From Medicine, the Army and Mediation to the Mughal Court – The New Indian Express
Express news service
“No European traveler had lived in India for so long. Normally, firangi trips to India lasted no more than two or three years,” says author Marco Moneta. Perhaps this is what fascinated him to deepen and learn more about the life of Nicolo Manucci. Moneta’s work, A Venetian at the Mughal Court -The Life and Adventures of Nicolo Manucci, traces the life of a European who made India his homeland for more than seventy years.
This non-fiction work is a detailed account of the traveller’s life in the land when it was under Mughal rule – during the time of Shah Jahan, Aurangazeb and Shah Alam (Bahadur I). From an inexperienced teenager eager to travel the world to becoming a renowned self-taught doctor and diplomat, the book tells the story of a man who witnessed and saw India’s power struggle in the 16th century. rise to power in an unknown world.
How did you know Nicolo Manucci?
I was particularly interested in Indian culture because it was a different encounter from the one Columbus experienced in the New World at the end of the 15th century, a world totally unknown until then.
The Indian world was certainly not unknown to Europeans, because of relationships dating back to Antiquity (Alexander the Great, the Roman Empireâ¦). However, until the first European ship, that of Vasco da Gama, reached the coast of Malabar, the European presence in India had been practically nil.
The European presence in India only became relevant from the beginning of the 16th century. Many have written accounts of their travels and stays in India. It was while reading these stories that I came across Nicolo Manucci and his Storia do Mogor.
What prompted you to write non-fiction?
It immediately dawned on me that Manucci’s figure, his manuscript, and his Indian experience stood out from those of other European travelers. Mainly because of the length of his stay in India. Second, Manucci’s manuscripts stood out for the breadth, quality and richness of the stories in the Storia do Mogor.
The manuscript consists of thousands of pages and further contains an extremely articulate account of Manucci’s life as well as the historical vicissitudes of his period, i.e. during the regencies of Shah Jahan, Aurangzeb and Bahadur I. They also distinguished themselves by the strong personality of Manucci, which is reflected in the pages of the manuscript.
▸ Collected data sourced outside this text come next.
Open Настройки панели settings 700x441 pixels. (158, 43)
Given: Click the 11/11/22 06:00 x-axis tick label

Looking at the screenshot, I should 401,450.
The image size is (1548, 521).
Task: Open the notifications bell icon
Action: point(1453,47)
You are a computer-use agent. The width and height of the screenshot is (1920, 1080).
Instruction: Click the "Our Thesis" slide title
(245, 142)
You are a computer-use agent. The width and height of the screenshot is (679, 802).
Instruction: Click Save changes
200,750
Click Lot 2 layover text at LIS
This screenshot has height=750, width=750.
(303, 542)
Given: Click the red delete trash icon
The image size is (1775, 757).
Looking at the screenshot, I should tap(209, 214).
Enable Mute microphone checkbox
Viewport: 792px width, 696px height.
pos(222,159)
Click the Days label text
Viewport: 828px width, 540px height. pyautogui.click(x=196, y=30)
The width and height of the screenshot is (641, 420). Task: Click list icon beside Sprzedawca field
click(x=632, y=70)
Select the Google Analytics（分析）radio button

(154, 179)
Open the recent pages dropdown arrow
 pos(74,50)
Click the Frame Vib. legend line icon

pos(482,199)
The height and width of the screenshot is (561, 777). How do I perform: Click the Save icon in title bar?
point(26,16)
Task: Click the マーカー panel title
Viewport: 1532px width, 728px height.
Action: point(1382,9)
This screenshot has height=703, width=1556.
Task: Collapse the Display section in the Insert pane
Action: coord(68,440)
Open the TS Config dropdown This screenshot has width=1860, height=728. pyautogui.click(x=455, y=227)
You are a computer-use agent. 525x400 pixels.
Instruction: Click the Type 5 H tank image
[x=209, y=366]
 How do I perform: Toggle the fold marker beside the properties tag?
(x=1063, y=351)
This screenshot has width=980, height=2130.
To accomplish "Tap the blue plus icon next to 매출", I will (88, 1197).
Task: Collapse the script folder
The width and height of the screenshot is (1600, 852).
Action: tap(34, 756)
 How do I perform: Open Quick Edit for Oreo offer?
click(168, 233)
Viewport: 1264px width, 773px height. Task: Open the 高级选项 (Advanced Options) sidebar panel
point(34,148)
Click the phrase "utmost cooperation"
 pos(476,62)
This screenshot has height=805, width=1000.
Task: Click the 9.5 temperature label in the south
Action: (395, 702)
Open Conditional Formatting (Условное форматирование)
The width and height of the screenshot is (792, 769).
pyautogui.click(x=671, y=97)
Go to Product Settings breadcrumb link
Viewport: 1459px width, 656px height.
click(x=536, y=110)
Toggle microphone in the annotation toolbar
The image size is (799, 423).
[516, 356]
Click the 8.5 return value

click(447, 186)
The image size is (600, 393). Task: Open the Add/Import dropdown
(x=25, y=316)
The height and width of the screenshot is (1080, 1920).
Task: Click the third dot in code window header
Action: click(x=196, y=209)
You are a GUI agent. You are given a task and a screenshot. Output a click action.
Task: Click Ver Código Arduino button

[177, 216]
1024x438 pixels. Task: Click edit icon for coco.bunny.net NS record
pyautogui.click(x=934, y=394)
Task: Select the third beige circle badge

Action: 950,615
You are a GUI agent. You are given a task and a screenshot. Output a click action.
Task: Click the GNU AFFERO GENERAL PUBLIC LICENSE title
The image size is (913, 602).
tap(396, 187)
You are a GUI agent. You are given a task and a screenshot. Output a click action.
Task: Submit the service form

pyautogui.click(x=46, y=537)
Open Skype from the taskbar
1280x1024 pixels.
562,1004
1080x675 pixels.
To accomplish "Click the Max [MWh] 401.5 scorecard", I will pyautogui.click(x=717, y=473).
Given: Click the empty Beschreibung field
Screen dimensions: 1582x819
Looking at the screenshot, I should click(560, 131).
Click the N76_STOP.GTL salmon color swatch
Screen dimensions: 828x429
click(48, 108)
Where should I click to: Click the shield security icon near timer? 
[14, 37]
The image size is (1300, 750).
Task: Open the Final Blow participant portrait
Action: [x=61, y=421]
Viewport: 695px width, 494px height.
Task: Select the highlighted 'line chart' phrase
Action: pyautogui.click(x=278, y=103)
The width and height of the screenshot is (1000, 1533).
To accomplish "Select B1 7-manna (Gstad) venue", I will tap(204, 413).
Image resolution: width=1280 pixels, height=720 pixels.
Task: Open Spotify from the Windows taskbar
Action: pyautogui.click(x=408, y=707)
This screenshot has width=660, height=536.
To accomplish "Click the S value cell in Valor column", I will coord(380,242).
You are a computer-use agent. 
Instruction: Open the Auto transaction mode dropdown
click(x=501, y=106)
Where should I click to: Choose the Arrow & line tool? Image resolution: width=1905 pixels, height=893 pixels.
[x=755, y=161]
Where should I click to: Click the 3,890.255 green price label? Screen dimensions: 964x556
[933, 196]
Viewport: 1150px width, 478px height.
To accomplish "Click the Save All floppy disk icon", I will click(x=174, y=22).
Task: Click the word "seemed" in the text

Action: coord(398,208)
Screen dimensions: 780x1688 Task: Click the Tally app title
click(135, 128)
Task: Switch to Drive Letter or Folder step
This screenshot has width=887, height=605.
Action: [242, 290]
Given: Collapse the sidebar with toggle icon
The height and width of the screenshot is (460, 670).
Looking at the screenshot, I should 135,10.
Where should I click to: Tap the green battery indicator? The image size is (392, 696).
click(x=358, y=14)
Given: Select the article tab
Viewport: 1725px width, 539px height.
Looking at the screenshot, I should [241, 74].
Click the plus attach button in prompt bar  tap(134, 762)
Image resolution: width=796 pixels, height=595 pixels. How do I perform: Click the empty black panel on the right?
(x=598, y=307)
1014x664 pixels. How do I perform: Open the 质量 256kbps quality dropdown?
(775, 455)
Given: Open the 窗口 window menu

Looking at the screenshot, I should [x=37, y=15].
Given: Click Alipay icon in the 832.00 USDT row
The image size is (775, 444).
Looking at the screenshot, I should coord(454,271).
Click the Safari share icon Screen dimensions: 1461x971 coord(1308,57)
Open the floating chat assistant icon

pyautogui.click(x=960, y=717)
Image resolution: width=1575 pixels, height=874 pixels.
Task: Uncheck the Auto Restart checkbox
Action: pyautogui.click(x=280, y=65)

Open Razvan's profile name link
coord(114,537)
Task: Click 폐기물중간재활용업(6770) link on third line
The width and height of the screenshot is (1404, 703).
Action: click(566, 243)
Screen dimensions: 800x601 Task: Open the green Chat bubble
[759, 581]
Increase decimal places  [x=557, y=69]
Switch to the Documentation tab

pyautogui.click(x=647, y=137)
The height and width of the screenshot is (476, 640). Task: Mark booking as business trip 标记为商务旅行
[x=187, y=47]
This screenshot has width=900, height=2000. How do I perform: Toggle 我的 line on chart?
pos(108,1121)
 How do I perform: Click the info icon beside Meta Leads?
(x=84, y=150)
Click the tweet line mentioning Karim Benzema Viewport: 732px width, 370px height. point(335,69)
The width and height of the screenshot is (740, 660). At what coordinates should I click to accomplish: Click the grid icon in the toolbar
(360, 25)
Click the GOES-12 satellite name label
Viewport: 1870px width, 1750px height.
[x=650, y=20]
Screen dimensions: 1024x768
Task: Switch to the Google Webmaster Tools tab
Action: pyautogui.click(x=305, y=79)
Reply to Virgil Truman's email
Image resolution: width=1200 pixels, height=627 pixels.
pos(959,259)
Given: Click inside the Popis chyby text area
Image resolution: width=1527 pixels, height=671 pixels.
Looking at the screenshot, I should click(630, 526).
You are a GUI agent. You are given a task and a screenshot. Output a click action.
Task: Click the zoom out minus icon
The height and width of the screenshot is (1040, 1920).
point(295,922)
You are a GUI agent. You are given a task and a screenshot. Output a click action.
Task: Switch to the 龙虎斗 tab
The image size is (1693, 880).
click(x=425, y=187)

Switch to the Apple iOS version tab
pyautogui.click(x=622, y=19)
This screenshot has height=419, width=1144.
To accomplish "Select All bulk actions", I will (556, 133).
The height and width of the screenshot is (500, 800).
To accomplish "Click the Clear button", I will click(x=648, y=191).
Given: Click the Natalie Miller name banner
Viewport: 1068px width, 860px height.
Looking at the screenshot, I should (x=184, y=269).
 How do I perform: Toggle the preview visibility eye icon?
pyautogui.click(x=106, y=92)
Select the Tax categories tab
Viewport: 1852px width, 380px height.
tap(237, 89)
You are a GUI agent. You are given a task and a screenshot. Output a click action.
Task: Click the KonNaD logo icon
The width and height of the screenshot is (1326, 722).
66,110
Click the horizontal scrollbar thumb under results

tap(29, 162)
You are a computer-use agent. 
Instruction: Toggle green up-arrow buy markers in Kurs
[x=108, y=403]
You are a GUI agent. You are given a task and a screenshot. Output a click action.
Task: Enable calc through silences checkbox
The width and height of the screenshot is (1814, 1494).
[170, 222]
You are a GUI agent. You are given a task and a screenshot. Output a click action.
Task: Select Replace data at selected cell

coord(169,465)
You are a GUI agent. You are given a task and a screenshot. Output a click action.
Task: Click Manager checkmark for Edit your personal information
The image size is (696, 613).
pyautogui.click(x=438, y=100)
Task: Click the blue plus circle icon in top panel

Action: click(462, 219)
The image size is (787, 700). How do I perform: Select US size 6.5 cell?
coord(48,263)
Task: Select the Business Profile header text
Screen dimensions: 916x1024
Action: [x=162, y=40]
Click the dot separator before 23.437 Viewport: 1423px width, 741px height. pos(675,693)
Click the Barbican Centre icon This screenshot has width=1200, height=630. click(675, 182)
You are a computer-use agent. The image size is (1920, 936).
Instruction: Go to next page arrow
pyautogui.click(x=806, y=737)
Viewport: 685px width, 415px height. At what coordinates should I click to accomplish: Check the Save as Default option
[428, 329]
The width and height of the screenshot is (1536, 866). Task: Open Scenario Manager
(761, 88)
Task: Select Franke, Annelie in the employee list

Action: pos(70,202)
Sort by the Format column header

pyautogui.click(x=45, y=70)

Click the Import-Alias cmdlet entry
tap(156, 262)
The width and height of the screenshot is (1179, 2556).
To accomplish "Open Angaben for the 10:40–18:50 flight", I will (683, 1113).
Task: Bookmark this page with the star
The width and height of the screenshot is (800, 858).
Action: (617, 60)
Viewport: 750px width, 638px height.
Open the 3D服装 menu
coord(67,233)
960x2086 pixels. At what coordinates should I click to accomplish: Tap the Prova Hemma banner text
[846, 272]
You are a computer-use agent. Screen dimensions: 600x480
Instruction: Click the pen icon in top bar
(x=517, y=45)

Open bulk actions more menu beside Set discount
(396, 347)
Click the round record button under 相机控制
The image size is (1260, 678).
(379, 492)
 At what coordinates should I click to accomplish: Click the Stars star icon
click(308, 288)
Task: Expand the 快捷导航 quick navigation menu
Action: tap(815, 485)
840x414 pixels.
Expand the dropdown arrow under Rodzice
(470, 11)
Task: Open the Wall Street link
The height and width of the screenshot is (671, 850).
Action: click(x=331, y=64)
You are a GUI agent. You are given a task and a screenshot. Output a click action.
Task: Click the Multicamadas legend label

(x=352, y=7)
As I wrote, it is “an absorbing tale, brimming with exuberant, uncontrollable subjectivity and represented as one long uninterrupted take, of the experiences, thoughts and emotions of an extraordinary firangi”.
Tell us about your research.
I was involved in this project for about four to five years, which took up over 50 percent of my time. Reading of Manucci’s manuscripts (which had been partially transcribed by William Irvine and published in 1910 under the title Storia do Mogor), comparison of his two drafts (the one sent to Catrou in France and the one sent to the Senate of Venice), and review by literature criticism, I traveled several times in India in the footsteps of Manucci, following the many routes he had traveled and stopping in the places where he had lived: Goa, the Deccan, the North, and in Tamil Nadu.
It was not always possible to cross the words of Manucci. When talking about himself, Manucci often tends to exaggerate his own adventures, his successes and the role he played in events. He probably thought very highly of himself. But when he talks about real events, his testimony seems to be substantially reliable.
One example concerns the house and garden in the black city of Madras (ie the part of Madras inhabited by European Catholics, Armenians and Hindus); this is where Manucci claims to have lived with his wife Elizabeth before moving to the Big Mount (or St. Thomas Mount) house. If we consult the plan of the city made by Herman Moll in 1726 on the basis of that commissioned by Governor Thomas Pitt in 1710, the place where Manucci lived with his wife is clearly indicated as “Manoucha’s Garden”.